«Estou às tuas ordens...»


«Ajeitou a roupa da cama que se enrodilhara nas voltas que lhe dera, voltou à sala, serviu-se de um whisky e depois de outro e ligou o computador. Deixou-se ficar quieto, rolando o scroll do aparelho, vendo o desfilar de letras no ficheiro do word, tanta coisa já escrita, capítulo 1, 2, 3, por ali afora, não sabia se alguma coisa realmente boa, mas se não o fosse, claro que a culpa não seria dela, que lhe relatava por A+B o tal tratado sobre o desencontro, o romance sofrido, o amor arrancado a ferros. 
Continuaria então a fazer das tripas coração. Era para isso que ela lhe pagava e não para se apaixonar. Isso já era coisa fora dos planos, passos mal dados a extrapolar o trilho. Ouvi-la-ia. Levaria aquele desenrolar de memórias ou de invenções delirantes, já não queria saber, até ao fim. Deixaria o texto arrumado, pronto para enviar à editora, e a partir dali, era com ela. Que alguém paginasse, que alguém criasse a capa, o trabalho dele ficaria feito e depois disso, seguiria em frente. E ao contrário dela, não olharia para trás.
 Estava farto de lhe manifestar a sua dor de forma gentil, como um pássaro ferido que acordava com a luz da madrugada por entre a ramagem, a cumprimentar em silêncio a manhã.
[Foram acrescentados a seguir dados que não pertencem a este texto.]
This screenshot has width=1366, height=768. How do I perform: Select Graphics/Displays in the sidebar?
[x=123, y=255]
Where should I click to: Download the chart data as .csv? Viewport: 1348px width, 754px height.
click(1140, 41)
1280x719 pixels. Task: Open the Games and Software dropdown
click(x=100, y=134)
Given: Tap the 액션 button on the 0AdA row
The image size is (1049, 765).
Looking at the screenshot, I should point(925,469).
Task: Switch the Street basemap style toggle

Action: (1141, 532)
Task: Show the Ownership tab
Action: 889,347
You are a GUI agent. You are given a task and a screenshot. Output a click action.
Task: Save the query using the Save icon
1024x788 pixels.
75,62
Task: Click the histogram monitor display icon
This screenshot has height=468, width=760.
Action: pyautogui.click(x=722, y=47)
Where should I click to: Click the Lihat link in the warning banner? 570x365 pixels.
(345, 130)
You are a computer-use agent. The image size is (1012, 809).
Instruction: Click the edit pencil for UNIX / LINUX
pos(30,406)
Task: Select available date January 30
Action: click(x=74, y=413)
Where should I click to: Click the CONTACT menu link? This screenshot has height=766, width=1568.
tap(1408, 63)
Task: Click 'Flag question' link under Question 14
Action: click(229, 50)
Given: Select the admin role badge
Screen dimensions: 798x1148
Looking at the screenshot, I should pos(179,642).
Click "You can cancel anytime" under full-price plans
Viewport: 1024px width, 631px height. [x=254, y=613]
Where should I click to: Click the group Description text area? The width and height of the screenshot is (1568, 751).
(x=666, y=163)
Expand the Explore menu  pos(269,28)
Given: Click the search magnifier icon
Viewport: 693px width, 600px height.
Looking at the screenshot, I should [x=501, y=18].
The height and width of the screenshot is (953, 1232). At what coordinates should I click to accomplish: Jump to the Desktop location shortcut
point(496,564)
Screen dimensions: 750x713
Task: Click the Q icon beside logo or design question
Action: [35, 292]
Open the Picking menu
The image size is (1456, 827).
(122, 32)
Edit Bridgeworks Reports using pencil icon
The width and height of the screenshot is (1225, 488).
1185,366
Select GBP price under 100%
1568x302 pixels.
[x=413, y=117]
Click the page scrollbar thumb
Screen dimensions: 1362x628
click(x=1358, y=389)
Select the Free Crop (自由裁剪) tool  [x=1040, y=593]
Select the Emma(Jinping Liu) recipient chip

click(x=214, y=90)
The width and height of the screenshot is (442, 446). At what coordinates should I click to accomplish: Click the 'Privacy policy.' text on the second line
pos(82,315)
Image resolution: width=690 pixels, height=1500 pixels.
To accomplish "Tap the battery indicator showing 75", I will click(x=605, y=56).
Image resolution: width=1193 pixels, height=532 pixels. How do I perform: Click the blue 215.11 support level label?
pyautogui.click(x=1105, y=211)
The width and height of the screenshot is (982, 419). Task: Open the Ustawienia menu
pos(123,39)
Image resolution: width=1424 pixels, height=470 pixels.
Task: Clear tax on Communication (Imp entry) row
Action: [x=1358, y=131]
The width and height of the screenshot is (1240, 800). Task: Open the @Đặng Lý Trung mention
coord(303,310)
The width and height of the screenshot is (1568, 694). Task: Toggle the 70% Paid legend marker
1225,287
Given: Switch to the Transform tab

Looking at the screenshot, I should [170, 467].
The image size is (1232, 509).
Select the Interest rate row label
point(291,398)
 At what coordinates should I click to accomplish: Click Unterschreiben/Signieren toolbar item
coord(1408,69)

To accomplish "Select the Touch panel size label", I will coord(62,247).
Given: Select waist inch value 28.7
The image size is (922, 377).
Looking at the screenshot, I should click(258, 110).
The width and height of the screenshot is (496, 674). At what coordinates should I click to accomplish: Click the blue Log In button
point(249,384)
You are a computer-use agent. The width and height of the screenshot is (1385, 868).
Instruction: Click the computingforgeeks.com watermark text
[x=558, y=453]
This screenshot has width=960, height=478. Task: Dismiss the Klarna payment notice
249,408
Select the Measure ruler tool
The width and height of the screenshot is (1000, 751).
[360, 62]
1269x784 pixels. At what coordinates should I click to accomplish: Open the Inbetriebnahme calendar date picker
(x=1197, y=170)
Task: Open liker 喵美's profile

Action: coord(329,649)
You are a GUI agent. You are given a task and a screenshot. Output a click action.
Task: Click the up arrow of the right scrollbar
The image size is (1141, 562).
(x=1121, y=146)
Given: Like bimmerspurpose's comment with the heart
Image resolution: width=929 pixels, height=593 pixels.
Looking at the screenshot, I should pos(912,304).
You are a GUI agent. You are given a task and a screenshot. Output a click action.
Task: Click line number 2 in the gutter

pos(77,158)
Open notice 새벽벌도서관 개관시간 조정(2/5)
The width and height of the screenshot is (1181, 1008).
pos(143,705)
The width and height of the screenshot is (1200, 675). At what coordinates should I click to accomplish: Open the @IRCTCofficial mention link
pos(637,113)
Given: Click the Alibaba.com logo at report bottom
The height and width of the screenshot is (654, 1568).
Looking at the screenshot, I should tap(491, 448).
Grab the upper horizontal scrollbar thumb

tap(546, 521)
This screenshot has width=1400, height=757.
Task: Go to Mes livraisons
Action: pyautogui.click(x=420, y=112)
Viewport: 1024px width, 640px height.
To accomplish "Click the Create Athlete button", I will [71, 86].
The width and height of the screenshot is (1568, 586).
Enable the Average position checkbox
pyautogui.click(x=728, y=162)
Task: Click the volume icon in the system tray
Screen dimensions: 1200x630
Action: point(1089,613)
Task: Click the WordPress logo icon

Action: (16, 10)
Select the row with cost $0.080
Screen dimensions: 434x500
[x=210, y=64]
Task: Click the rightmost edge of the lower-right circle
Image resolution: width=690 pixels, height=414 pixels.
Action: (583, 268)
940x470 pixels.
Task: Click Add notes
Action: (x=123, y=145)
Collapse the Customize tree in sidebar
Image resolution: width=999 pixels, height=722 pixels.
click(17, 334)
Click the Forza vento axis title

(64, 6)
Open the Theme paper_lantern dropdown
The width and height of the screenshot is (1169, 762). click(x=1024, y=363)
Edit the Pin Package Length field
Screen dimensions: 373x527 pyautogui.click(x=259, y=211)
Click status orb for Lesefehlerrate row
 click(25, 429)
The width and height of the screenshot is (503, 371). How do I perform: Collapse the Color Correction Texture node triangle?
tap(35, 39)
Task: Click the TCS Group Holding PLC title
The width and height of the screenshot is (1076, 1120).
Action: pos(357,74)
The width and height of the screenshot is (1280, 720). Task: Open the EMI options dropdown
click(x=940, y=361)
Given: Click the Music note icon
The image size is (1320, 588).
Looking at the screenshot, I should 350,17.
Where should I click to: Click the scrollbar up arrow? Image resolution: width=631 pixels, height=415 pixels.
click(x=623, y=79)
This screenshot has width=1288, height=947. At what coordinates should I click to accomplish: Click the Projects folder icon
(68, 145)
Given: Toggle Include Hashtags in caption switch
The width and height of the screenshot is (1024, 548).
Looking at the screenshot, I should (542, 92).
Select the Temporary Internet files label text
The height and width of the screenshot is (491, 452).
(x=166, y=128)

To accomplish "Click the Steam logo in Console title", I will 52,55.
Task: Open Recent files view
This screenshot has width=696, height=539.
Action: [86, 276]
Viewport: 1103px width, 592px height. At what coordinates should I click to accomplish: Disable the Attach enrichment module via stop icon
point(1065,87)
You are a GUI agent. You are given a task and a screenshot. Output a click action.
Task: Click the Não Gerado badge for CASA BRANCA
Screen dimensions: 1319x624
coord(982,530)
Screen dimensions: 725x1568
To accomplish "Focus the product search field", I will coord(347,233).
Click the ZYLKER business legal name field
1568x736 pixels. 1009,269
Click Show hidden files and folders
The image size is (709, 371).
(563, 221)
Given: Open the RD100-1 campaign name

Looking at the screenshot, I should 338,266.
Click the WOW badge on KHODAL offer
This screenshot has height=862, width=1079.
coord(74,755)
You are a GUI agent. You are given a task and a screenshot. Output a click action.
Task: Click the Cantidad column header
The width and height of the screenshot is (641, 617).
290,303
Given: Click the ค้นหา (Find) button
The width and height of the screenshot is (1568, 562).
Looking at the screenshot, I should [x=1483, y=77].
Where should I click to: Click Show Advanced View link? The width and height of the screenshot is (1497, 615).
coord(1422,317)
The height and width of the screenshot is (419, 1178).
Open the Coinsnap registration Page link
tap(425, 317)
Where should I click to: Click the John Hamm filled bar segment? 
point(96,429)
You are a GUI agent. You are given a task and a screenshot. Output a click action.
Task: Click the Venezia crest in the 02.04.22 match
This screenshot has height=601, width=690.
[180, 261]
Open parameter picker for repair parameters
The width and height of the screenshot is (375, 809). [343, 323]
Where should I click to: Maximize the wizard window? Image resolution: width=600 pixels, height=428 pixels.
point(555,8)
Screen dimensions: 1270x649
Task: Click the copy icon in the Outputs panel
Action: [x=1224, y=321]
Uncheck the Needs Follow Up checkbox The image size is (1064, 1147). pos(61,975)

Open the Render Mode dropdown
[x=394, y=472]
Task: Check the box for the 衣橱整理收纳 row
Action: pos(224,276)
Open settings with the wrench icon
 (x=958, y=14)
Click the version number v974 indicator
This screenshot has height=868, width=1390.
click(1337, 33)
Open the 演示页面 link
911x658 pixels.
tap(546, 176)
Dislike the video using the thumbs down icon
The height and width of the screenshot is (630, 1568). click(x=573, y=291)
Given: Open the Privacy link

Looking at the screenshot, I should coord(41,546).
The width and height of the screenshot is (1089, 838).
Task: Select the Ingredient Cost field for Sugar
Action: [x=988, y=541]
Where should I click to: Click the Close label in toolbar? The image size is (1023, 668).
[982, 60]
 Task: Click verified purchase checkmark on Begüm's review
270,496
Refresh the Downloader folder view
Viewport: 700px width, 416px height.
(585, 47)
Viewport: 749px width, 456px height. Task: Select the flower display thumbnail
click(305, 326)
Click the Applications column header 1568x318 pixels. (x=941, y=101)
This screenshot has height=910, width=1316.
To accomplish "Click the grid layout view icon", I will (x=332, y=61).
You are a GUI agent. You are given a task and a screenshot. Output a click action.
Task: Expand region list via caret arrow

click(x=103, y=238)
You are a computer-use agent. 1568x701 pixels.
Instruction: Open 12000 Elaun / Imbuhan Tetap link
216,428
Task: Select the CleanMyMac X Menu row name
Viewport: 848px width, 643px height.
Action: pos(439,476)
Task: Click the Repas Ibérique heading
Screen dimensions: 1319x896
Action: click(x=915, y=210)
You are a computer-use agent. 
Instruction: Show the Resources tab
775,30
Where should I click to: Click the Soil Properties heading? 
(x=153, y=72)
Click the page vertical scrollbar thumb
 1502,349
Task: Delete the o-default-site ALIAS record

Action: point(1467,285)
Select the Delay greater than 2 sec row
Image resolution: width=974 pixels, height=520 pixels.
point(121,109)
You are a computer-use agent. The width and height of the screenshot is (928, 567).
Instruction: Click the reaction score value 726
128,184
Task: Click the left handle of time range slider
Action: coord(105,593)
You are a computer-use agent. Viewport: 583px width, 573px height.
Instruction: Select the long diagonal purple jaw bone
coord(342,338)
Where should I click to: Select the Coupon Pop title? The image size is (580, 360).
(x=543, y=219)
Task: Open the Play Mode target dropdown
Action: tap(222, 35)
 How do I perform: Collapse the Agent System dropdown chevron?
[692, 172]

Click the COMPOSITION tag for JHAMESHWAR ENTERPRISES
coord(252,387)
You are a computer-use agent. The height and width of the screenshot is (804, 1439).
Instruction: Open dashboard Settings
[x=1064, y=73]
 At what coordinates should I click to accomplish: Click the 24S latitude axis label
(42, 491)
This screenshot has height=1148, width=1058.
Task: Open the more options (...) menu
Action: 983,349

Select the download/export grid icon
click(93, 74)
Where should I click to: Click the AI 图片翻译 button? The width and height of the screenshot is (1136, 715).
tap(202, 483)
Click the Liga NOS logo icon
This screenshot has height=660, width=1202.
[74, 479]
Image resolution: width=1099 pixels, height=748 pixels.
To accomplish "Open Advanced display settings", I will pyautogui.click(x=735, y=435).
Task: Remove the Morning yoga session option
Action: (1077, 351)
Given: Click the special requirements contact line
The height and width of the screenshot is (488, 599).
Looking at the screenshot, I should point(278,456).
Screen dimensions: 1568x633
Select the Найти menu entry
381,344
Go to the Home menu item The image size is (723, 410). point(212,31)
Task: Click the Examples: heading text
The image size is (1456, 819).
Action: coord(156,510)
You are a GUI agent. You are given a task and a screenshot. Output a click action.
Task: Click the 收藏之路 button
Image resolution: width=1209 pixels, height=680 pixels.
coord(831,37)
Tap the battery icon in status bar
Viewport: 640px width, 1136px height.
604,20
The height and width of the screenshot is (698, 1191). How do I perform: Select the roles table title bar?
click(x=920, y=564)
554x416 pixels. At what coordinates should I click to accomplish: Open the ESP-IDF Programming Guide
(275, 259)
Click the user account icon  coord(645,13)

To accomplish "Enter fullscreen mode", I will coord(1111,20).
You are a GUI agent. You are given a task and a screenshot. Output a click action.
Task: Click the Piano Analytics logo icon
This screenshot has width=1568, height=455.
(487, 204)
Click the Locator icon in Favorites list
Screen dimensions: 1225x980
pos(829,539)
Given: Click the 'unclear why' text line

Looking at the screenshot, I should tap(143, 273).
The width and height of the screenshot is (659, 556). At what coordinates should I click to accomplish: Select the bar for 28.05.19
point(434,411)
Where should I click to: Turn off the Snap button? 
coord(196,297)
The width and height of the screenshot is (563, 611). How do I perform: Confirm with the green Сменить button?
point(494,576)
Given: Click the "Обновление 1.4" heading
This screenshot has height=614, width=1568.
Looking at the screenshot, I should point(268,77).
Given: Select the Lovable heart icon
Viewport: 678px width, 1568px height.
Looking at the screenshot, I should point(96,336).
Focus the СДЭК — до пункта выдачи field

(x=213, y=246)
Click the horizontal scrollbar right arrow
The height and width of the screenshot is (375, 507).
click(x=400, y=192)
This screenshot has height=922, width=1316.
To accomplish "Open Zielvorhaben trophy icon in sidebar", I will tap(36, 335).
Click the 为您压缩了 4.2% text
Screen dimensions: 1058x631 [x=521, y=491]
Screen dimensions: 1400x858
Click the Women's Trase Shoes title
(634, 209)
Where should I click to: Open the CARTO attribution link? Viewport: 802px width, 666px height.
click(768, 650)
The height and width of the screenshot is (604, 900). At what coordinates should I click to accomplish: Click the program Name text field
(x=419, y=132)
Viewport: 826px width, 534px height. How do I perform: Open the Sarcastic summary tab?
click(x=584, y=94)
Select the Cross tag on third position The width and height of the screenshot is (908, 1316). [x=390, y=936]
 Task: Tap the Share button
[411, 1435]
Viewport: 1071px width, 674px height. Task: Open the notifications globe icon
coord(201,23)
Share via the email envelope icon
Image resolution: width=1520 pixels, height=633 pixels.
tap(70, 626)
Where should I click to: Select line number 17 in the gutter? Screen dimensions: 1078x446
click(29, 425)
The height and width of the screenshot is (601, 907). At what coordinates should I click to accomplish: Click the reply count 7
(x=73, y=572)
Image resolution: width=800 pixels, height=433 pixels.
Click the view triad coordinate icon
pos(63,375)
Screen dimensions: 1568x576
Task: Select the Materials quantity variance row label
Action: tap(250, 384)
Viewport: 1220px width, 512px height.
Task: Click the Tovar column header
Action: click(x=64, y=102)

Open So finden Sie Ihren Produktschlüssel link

Estava cansado de ser cauteloso e inseguro, a cantar baixinho, sempre meigo, um disfarce para a exaltação que tantas vezes sentia no peito. 
A gentileza com que se obrigava a lidar com o descaso dela começava a transtorná-lo. Receava que, entretanto, já não fosse capaz de a consolar, que lhe saíssem palavras tortas e rarefeitas, que ele próprio já não soubesse onde ir buscar consolo. 
Às vezes, sentia-se a agir de maneira tonta porque se lhe descoordenava o sentir e a inteligência emocional o abandonava. Às vezes sentia-se um vadio. Desejava que ela investisse nele. Ou então, que ele parasse de investir nela. Seria o mais seguro. 
«A tua postura, quase fria, não tem nada a ver com defesa, meu amor, mas com embate.» Apetecia-lhe dizer-lhe. «Anda, que eu aguento. Às tuas ordens. Ou talvez já não queira ser contigo como sempre fui. A tratar-te nas palminhas, a fazer-te cerimónia, sempre a dizer-te o que queres ouvir.» Mas, se calhar, ele não sabia ser de outra maneira. 
Se calhar, ele não tinha coragem para lutar contra o mundo, contra o filho da puta do universo que a tinha posto no seu caminho, roubando-a a outro tempo, a outro homem. Um tempo ao qual ela na verdade pertencia, outro homem a quem ela realmente amava. Ele já não sabia. Sentia-se confuso e farto das suposições. 
Ela era-lhe território tão desconhecido quanto Marte, ou mais, pois não conseguia sequer sondá-la. Sofia revelava apenas o que queria e quando queria. Ele tinha que ficar à espera. Pacientemente. Culpa dele que a tinha habituado àquilo.
 Quando ela não lhe mostrava a alma no que relatava para o gravador ele só podia adivinhar o que ela pensava. Era assim que passava a maior parte do tempo. A adivinhar o que ela pensava. Nos intervalos, ia-lhe dizendo tudo o que ela queria ouvir, o que lhe apetecia ouvir, era a sua forma de lhe dar mimo. 
«Estou às tuas ordens. Se queres que eu te esconda da dor, eu escondo-te. Se queres que eu te esconda a minha dor, eu escondo. Recolho-a cá dentro, onde ela não te chegue e depois embalo-a com uma canção triste, porque, sinceramente, qualquer alegria me parece despropositada e inútil como uma clareira súbita num bosque cerrado. Não sei como te fazer bem. Quero fazer-te falar quando queres estar calada, quero que te cales quando falas. Quero sobretudo que te cales, quando me queres falar dessa vida que trazes na pele. Aceito de bom grado o teu silêncio. E ao mesmo tempo, irritas-me quando não gritas, quando não te queixas. Preferia mil vezes as tuas birras, as tuas indolências, os teus caprichos e desatinos a esse silêncio enclausurado nas memórias em que eu não vivo. Sou um excluído. E mesmo assim estou às tuas ordens. Continuo meigo como um pássaro inseguro, deixo-me pousado na tua mão, quase submisso, subjugado aos teus humores. Vejo-te, às vezes, zangada. Outras, quebrada, ausente e incrédula, a espreitar a medo por entre as minhas asas, mas com o espírito – esse presumível foragido – intacto. Tu é que não o sabes.»